Dio Padre ha consentito che non facesse miracolo durante la vita, almeno di quelli strepitosi, benché gliene avesse dato il potere. Dio Figlio ha consentito che i suoi apostoli ed evangelisti ne parlassero pochissimo, e solo quanto era necessario per far conoscere Gesù Cristo, benché fosse la sua fedele Sposa.
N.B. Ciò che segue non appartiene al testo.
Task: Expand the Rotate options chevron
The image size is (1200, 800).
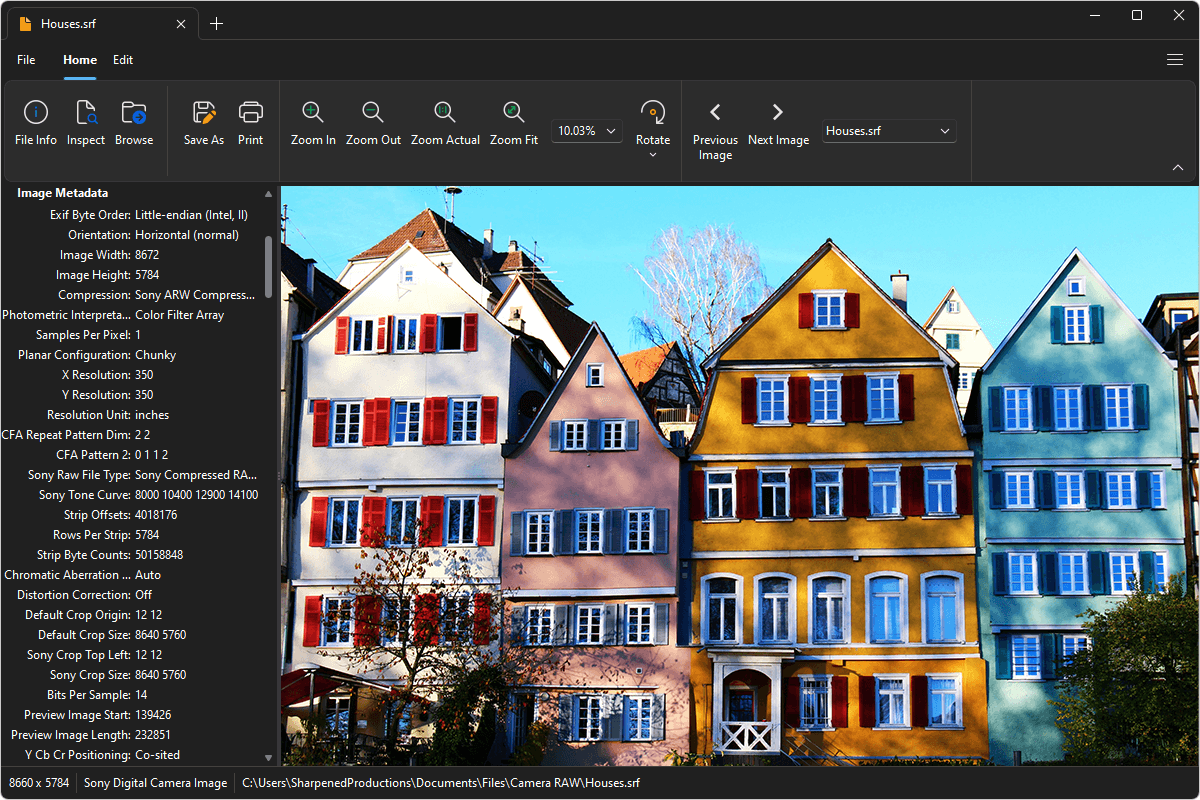Action: [x=652, y=155]
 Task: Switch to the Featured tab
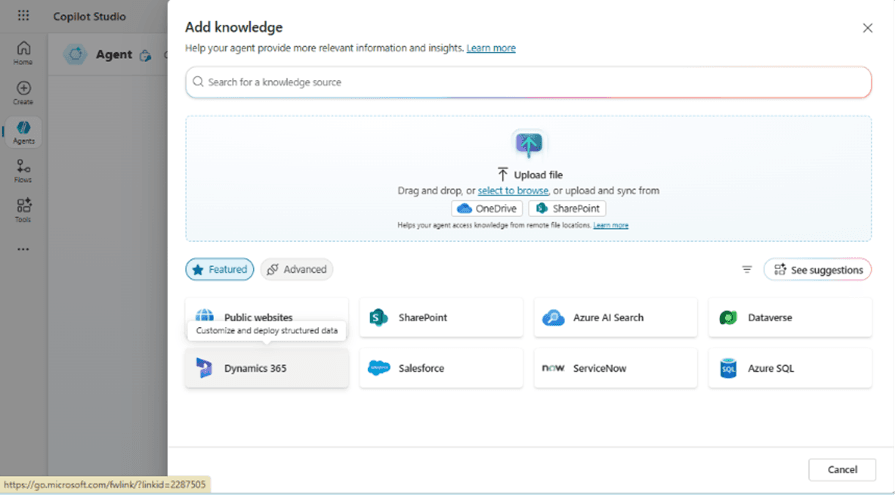tap(219, 270)
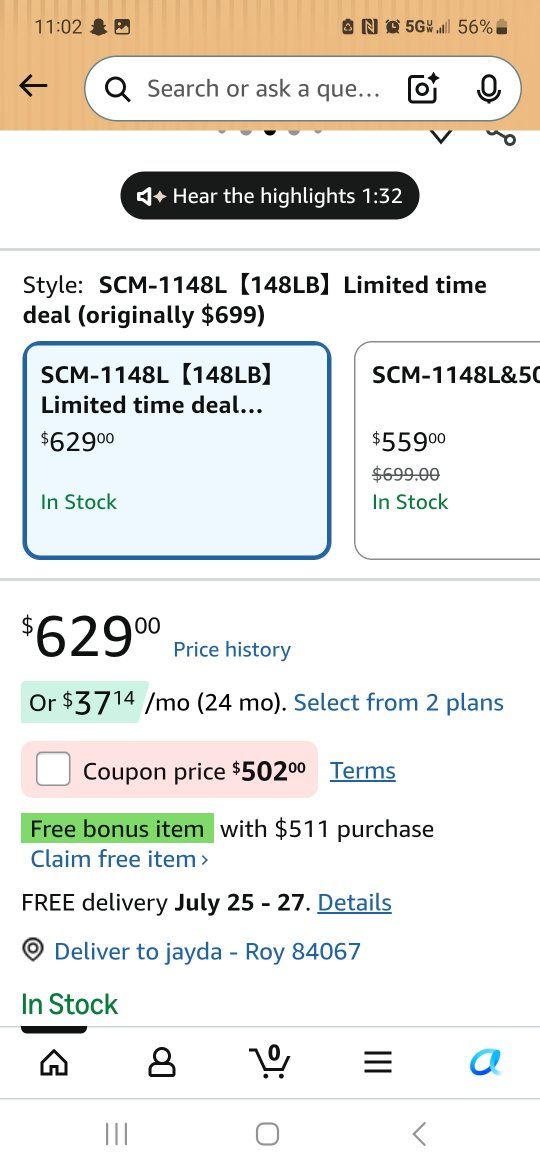
Task: Open the coupon Terms link
Action: [x=362, y=770]
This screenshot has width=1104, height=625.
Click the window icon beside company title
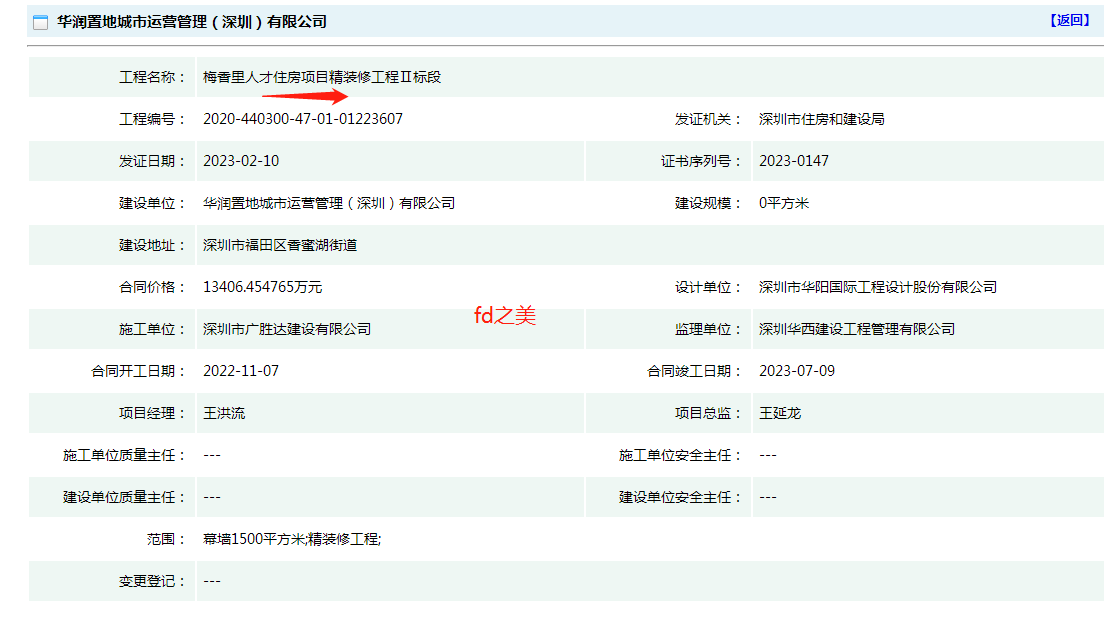click(40, 22)
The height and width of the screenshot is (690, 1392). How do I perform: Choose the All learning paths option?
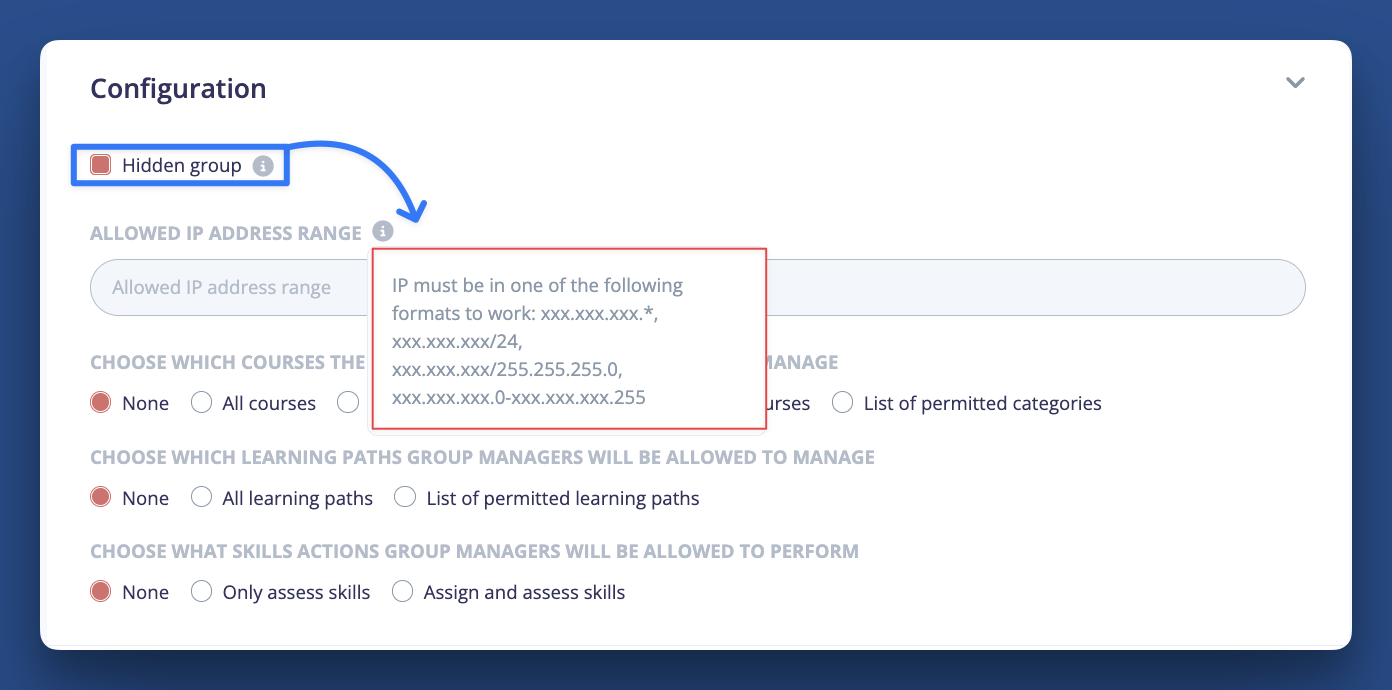click(201, 497)
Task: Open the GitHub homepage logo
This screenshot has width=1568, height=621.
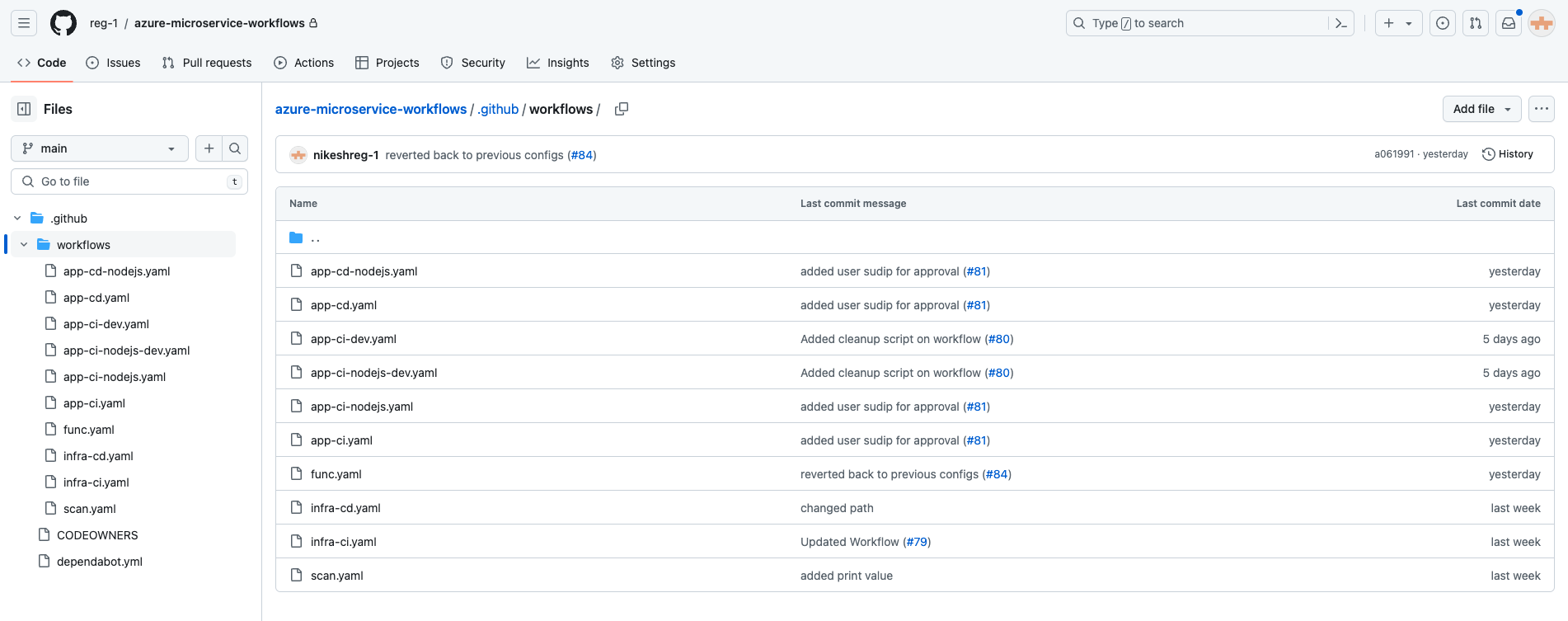Action: tap(63, 23)
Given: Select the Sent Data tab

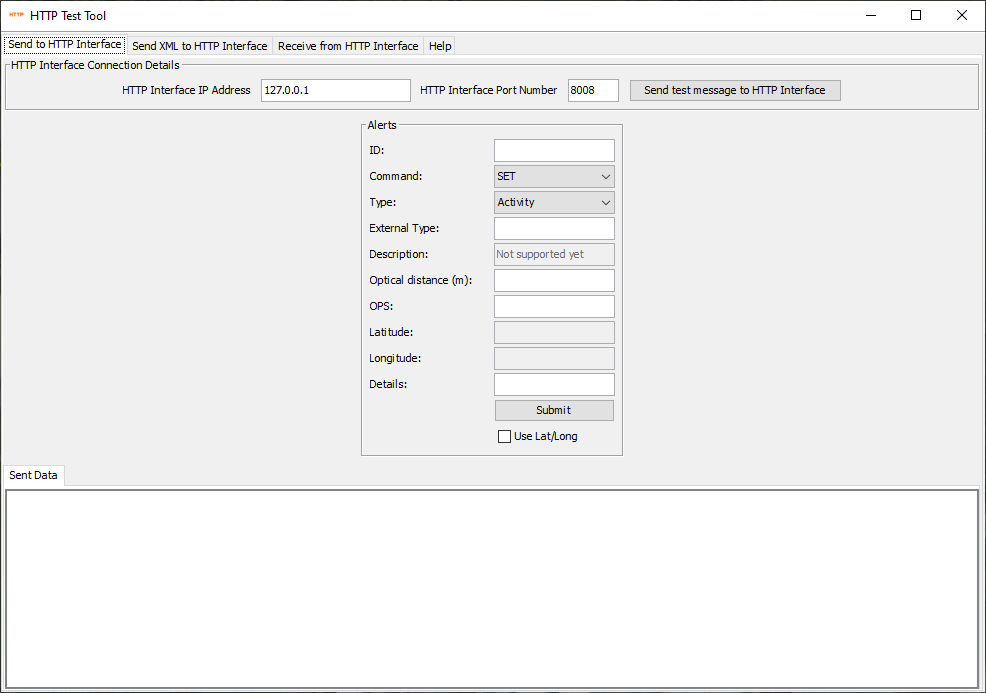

Maria è l’eccellente capolavoro dell’Altissimo, che se ne riservò la conoscenza e il possesso. Maria è la madre mirabile del Figlio, che prese piacere ad umiliarla e nasconderla nel corso della vita per assecondarne l’umiltà chiamandola “donna”, come un’estranea, quantunque la stimasse e l’amasse nel suo cuore al di sopra di tutti gli angeli e gli uomini. Maria è la fonte sigillata e la Sposa fedele dello Spirito Santo, dove lui solo può entrare. Maria è il santuario e il riposo della Santa Trinità, dove Dio si trova in modo magnifico e divino più che in qualsiasi altro luogo dell’universo, non eccettuata la sua dimora sui cherubini e serafini. A nessuna creatura, anche se purissima, è permesso entrarvi senza uno speciale privilegio.